Aquella tarde de abril cuando nos juntamos, Ruiz me habló de sus planes futuros con un entusiasmo que en perspectiva me resulta conmovedor: en ese momento él ya sabía que estaba enfermo y que contaba con poco tiempo de vida. Como suele suceder con los artistas, su propio pasado no le importaba tanto como a mí y durante la charla le tuve que ordenar su cronología: los 90 comenzaron con la obra Drácula, luego Antígona, después las performances con Patricia Rivadeneira y la sala Shakespeare. “Ahora estoy haciendo performances en sitios de memoria, en lugares de memoria”, me contó. Su proyecto era investigar las acciones artísticas que habían organizado los detenidos en los campos de concentración durante la dictadura: grupos de danza, de teatro, de escritura.

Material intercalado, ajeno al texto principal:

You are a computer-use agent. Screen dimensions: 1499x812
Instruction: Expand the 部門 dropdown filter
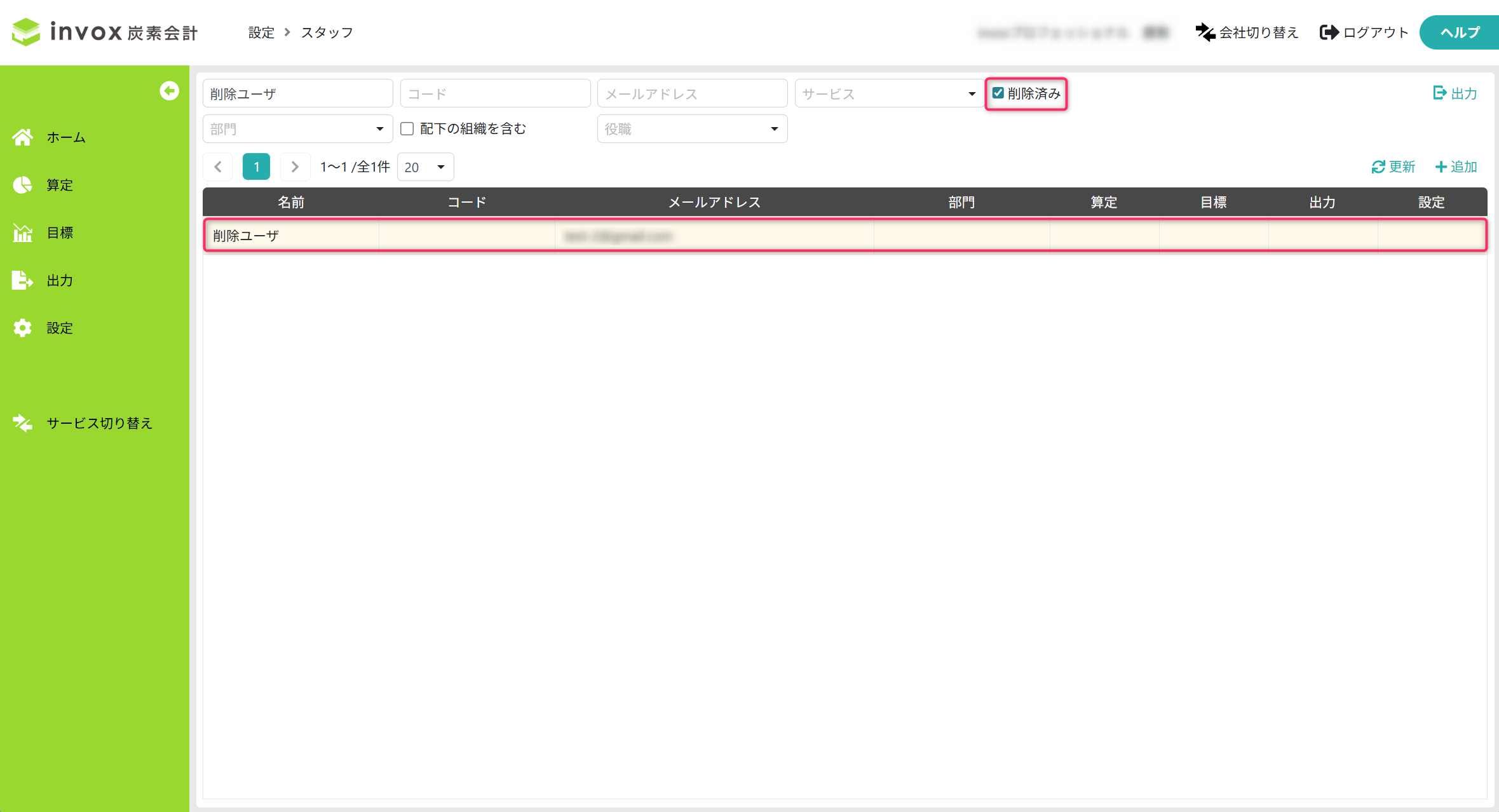coord(297,129)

Ocho meses después de ese encuentro en la Plaza del Mulato Gil recibí un mensaje de Cecilia Aguayo en el que me avisaba que Vicente Ruiz había muerto.

El funeral fue el mediodía del 20 de diciembre pasado en la iglesia de calle Los Misioneros, en Pedro de Valdivia Norte, un edificio luminoso que el mismo Ruiz había dejado elegido. El cura accedió a alterar el rito y permitió que hacia el final de la misa la cantante María José Levine -amiga de Ruiz y una de las vocalistas de la banda UPA!- interpretara un trozo de El Gavilán, de Violeta Parra, y la versión de Cecilia, la incomparable, de Baño de mar a medianoche. Entre la concurrencia estaba parte de la generación que había sido testigo de la vida y el fulgor de un artista inclasificable.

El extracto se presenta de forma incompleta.